Several studies have shown that the mechanism of toxicity of Pb occurs through the production of free radicals and generation of ROS, which result in cellar apoptosis generation (HERRERA et al., 2001). During apoptotic stimuli, Cyt c is released into the cytosol, and mediates the activation of the adaptor molecule apoptosis-protease activating factor 1 (Apaf-1), which is required for the activation of effector caspases (caspases 3, 6, and 7) and induces apoptosis (Dua et al., 2016; Garrido et al., 2006). Also, El-Tantawy et al. (2016) showed a markedly increase of hepatic caspase-3 levels in PbAc-treated rats. Thus, the upregulation of Cyt-c mRNA expression in the liver and kidney of the PbAc-treated rats may explain cell apoptosis production in the present study.

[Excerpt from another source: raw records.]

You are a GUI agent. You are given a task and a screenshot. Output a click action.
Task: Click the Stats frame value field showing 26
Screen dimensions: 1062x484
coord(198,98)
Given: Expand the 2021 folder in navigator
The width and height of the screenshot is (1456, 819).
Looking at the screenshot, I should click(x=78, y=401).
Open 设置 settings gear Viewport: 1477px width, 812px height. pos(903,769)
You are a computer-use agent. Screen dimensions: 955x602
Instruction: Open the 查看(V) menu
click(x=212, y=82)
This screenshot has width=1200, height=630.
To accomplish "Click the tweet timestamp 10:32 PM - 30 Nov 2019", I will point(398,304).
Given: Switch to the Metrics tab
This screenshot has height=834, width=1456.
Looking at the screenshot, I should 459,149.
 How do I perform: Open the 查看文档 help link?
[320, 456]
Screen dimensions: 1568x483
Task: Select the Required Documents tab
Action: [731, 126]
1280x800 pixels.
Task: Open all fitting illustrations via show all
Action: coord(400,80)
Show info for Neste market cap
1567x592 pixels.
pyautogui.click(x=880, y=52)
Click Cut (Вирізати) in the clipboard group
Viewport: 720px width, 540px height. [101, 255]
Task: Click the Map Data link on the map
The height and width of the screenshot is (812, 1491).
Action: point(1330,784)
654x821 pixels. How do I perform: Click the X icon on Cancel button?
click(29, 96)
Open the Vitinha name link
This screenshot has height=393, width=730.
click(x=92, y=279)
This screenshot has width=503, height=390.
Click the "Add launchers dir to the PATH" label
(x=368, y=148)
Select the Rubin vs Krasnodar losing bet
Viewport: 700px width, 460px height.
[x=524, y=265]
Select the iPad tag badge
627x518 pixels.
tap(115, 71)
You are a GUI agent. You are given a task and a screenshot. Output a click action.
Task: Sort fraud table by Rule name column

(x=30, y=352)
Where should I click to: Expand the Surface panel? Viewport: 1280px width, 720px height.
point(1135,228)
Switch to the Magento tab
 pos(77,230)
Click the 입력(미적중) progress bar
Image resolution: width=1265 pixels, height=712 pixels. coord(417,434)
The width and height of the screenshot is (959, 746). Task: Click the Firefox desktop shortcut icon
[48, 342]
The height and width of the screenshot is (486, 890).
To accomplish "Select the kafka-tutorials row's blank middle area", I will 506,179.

Several researches showed that CoQ10 has been implicated in the metabolic pathways that are associated with protecting organisms against oxidative damage (Lee et al., 2012a; Miyamae et al., 2013; Paunović et al., 2017; Rivara et al., 2017; Sharma et al., 2018; Tarry-Adkins et al., 2016). CoQ10 is a potent antioxidant that protects against the production of mitochondrial ROS generated by oxidative stress (La Guardia et al., 2013; Tian et al., 2014). One study has shown the ability of CoQ10 to protect against PbAc-induced neurotoxicity in rats by restoring the balance between the antioxidants and oxidants through its antioxidant and anti-apoptotic activities (Yousef et al., 2019). The present study also showed that CoQ10 can increase MT3 protein and mRNA levels in rats’ liver and kidney after PbAc exposure. CoQ10 also reduced the upregulation of Cyt c mRNA levels. This effect of CoQ10 has modulated the upregulation of anti-apoptotic mitochondrial-related proteins through its antioxidant activity and the inhibition of ROS generation by CoQ10 by neutralizing ROS through protective effects against free radicals (Yousef et al., 2019).